The importance of assessing parameter sensitivity when using biophysical models: a case study using plethodontid salamanders

Abstract Landscapes are continually changing due to numerous assaults, including habitat alteration, anthropogenic disturbances, and climate change. Understanding how species will respond to these changes is of critical importance for conservation and management. Mechanistic models, such as biophysical models (BPMs), are an increasingly popular tool to predict how local population dynamics or species’ distributions may be altered in response to environmental and climate changes. By mechanistically modeling relationships between environmental conditions, physiology and behavior, it is possible to make accurate predictions about how species may respond. However, BPMs are often difficult to implement due to lack of appropriate, species‐specific data that is biologically realistic or relevant. In this study, we present a BPM for the salamander Plethodon jordani and assess how adding more biological realism has potential to alter model predictions about annual energy budgets. Additionally, we conducted local and global sensitivity analyses to evaluate the importance of accurately specifying model parameter values and functional relationships. We found that the addition of biological realism resulted in greater model complexity as well as substantially different estimates of energy balance.
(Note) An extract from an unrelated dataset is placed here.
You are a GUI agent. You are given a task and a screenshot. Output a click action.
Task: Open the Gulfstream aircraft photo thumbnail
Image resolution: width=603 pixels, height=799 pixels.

Correct parameterization of biophysical models is also critical, as small changes in parameter values can result in disproportionately large changes in downstream model estimates. Our model highlights the overall importance of using ecologically relevant and specific data for input parameters, as well as careful assessment of parameter sensitivity. We encourage researchers to be aware of the data they are using to parameterize BPMs, and urge the collection of system‐specific data that is relevant in spatial and temporal scale. We also recommend greater and more transparent use of sensitivity analyses to provide a better understanding of the model, as well as greater confidence in model predictions.